Monday, January 31, 2005
Hollywood-By-The-(Secret)-Numbers
Under the intriguing headline "Video Sales Abroad Are Good News in Hollywood. Shhh," Ross Johnson reports in The New York Times today (January 31, 2005) that the Motion Picture Association (MPA), although it is privy to the studios income from worldwide DVD and VHS sales, will not give out that vital information. An MPA spokesman told Johnson, "Those figures are confidential, and we don't release them." So instead the Times had to rely on a British publication called Screen Digest for the guessestimate that the studios took in $11.4 billion from overseas home-video sales in 2004. Johnson rightly complains "It has always been hard to pry reliable numbers out of Hollywood, even when the numbers tell a happy story."
Ross Johnson is absolutely right about the importance of MPA numbers. They come directly from Fox, Time Warner, Sony, NBC-Universal, Paramount, and Disney, the 6 studios that dominate the new Hollywood . As part of their general principle of keeping their audience in the dark, the studios keep secret from the public-- and even the Wall Street analysts-- the data that accurately reflect the real sources of their earnings. Each of these studios, however, furnishes these precise data, including a detailed breakdown of their worldwide revenues from movie theaters, home video, network television, local television, pay television and pay-per-view– to the Motion Picture Asocciation on condition that they will not be released to any other parties. The MPA then consolidates these cash flows into the MPA All Media Revenue Report which it then circulates back to the studios on a confidential basis.

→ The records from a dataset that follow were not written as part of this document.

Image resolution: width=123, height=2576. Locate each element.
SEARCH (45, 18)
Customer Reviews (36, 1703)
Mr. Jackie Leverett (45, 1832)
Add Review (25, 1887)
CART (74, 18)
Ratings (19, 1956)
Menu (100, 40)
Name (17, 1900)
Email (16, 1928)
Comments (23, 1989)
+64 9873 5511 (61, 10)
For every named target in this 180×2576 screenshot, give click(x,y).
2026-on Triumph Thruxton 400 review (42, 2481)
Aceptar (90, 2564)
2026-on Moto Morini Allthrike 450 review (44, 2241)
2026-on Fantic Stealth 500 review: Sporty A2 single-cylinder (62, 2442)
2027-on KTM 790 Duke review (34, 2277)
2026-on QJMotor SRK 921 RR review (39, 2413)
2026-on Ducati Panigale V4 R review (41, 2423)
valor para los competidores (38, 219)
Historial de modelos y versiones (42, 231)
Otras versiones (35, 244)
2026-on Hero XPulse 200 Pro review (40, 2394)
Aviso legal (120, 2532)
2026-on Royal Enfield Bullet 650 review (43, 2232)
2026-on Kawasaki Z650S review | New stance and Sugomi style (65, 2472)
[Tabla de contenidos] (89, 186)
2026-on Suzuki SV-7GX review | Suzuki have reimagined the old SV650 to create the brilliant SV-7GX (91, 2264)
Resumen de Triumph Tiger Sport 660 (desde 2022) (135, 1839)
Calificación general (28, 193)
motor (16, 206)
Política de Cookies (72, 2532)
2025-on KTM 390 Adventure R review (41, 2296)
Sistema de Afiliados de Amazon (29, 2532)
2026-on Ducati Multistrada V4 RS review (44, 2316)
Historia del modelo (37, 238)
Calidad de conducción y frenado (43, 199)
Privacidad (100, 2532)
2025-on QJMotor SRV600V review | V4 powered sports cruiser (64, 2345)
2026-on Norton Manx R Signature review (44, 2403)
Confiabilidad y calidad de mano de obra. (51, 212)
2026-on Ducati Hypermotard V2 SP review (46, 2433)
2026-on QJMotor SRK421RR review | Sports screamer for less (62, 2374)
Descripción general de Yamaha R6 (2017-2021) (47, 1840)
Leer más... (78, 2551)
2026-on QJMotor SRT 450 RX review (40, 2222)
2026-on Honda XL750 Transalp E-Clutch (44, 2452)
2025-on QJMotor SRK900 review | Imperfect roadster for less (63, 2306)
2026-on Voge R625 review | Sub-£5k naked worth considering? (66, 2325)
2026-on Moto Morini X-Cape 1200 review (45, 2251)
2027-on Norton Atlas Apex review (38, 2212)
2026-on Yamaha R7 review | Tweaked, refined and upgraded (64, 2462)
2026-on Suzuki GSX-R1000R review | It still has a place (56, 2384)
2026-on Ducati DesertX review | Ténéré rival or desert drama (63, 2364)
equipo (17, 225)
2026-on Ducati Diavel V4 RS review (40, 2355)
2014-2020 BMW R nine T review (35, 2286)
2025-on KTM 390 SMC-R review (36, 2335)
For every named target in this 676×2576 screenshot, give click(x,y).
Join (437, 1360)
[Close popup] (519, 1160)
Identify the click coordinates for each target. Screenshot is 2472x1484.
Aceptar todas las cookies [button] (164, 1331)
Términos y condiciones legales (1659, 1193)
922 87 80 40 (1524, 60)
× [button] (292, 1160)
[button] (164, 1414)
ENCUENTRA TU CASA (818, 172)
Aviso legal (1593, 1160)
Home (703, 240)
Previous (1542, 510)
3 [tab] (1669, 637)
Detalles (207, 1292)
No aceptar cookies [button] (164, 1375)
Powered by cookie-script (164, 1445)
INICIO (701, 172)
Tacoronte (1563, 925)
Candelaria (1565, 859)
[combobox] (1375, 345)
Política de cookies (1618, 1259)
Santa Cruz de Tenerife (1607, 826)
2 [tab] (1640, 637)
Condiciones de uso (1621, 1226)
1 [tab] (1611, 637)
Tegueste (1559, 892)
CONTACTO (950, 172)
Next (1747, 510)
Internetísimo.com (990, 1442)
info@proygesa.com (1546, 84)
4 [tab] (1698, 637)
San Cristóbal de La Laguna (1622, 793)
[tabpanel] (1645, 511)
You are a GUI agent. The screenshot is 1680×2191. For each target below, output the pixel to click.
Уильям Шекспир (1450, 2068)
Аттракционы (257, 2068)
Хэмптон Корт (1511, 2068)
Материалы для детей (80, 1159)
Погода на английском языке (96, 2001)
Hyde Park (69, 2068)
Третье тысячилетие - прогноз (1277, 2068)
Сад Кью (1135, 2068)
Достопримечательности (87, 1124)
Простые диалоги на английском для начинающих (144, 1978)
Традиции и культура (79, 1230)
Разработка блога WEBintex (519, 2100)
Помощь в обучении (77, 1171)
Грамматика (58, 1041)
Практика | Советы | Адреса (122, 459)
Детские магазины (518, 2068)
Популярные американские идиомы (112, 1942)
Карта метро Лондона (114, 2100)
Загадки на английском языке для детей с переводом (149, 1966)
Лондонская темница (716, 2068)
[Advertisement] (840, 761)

Each studio can then use this common pool of data– the 2003 report is over 300 pages– to compare its own performance, and that of its subsidiaries, to that of the other major studios in 64 different markets. I had access to all these reports between 1999 and 2004 for my book The Big Picture: The New Logic of Money and Power in Hollywood. They helped answer a crucial question: how do the studios actually earn their money?
Now, there is no reason for the home-video market to remain a secret or even a press guessestimate. In 2003– the last full year that the MPA reported the studio data– the studios (and their subsidiaries) earned $18.9 billion from the world home video market. Of that $18.9 billion, $7.68 billioncame from overseas markets. Foreign DVD sales provided $5.52 billion, foreign VHS $2.16 billion. Ninety percent of those foreign earnings came from just 10 countries. (For a more complete breakdown, see Tables 2 and 3 in the Deal X-Raying section of my website).
Why shouldn't Hollywood-by-the numbers be public knowledge?